Durante entrevista ao Aratu On, a comunista opinou que o caso foi é reflexo da banalização da violência e do incentivo à proliferação de armas no país. Para a parlamentar, o episódio contrasta com o significado simbólico da festa, tradicionalmente associada à fé e à busca pela paz.

Olívia Santana atribui morte de capitão da PM à política armamentista
Ao comentar o episódio, Olívia Santana afirmou que o país viveu, nos últimos anos, um estímulo à cultura da violência. “Essa banalização que a gente vê da violência, a gente viu durante quatro anos nesse país esse fomento a essa ideia perigosa, e é que a gente colhe os piores resultados”, declarou.
A deputada destacou que a Lavagem do Bonfim carrega um forte apelo simbólico pela paz. “A festa do Bonfim é marcada pelo símbolo da paz. Aquele cortejo, todo mundo de branco, todo mundo indo pedir paz. Então é muito triste a violência”, disse. Ela também manifestou solidariedade à família do policial morto. “Quero me solidarizar com a família desse policial, que perdeu sua vida de forma tão dramática.”
Para Olívia, a violência está ligada a fatores estruturais, como desigualdade social e disseminação de armas. “Nós vivemos uma terrível armadilha social, muito produzida pela alta concentração de renda no Brasil. Quanto mais amplia-se a miséria e a pobreza, mais cresce essa cultura do vale tudo e da proliferação de armas, de que todo mundo tem que ter arma”, avaliou.
A parlamentar defendeu a união entre poder público e sociedade civil. “Nós temos que nos unir: governo do Estado, Legislativo, mas também as igrejas, as religiões, os partidos políticos, todo mundo, no sentido de buscar disseminar uma cultura de valorização da vida. A vida é o nosso bem maior, é o limite que não deve ser ultrapassado”, afirmou, ressaltando a importância de políticas públicas voltadas à proteção das famílias na Bahia.

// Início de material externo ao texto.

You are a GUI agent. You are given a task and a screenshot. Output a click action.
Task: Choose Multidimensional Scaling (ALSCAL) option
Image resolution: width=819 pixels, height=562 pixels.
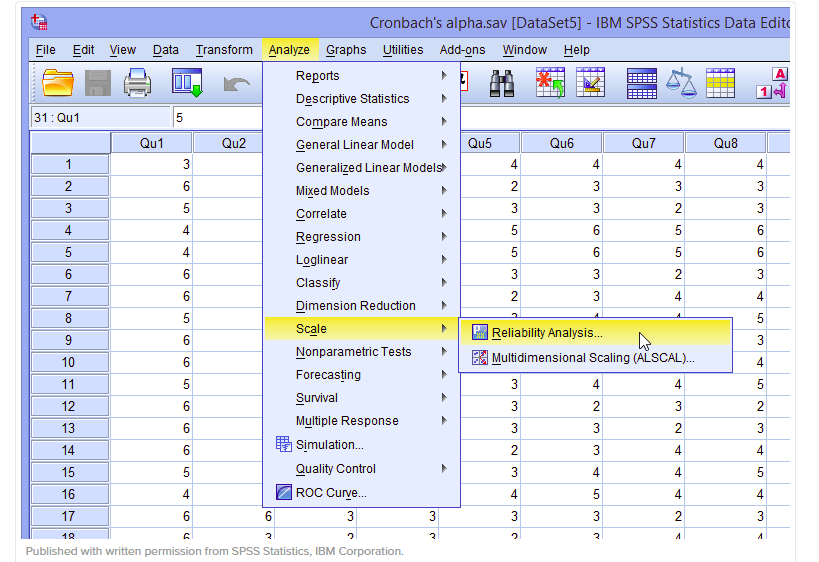595,358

O crime aconteceu na noite desta quinta-feira (15), na Avenida Contorno, em Salvador, após uma tentativa de assalto. Segundo informações, o capitão, lotado na 18ª Companhia Independente da Polícia Militar (CIPM/Periperi), teria reagido à abordagem e foi atingido por disparos de arma de fogo. A troca de tiros foi registrada por um motorista de aplicativo que passava pelo local.
Um dos suspeitos, identificado como Vitor Souza da Silva, conhecido como “Índio”, também morreu durante a ação. Ele possuía passagens pela polícia e já havia sido custodiado no Conjunto Penal de Lauro de Freitas, na Região Metropolitana de Salvador.
Cultura e revitalização do Centro Histórico
Presente no ato, Olívia Santana comentou a entrega de um novo equipamento cultural no Centro Histórico de Salvador. A deputada é presidente da Comissão de Cultura da Assembleia Legislativa da Bahia e lembrou sua relação pessoal com o local.
“Para mim tem um gosto ainda mais especial, porque nos anos 90 eu trabalhei no Liceu de Artes e Ofícios. Eu vivi muito esse palacete e foi muito triste quando fechou. Foi doloroso. E agora a gente vê o renascimento desse ambiente, que foi um espaço de formação de jovens”, afirmou.
O espaço vai abrigar o futuro Centro Cultural da Caixa, que, segundo a deputada, será o maior do Brasil, com investimento superior a R$ 80 milhões. “A Bahia está recebendo um grande presente em 2026, não só para o nosso estado, mas para todo o país. Viva a cultura”, declarou. Ela também parabenizou o governador Jerônimo Rodrigues, a ministra Margareth Menezes e o presidente Lula pela iniciativa.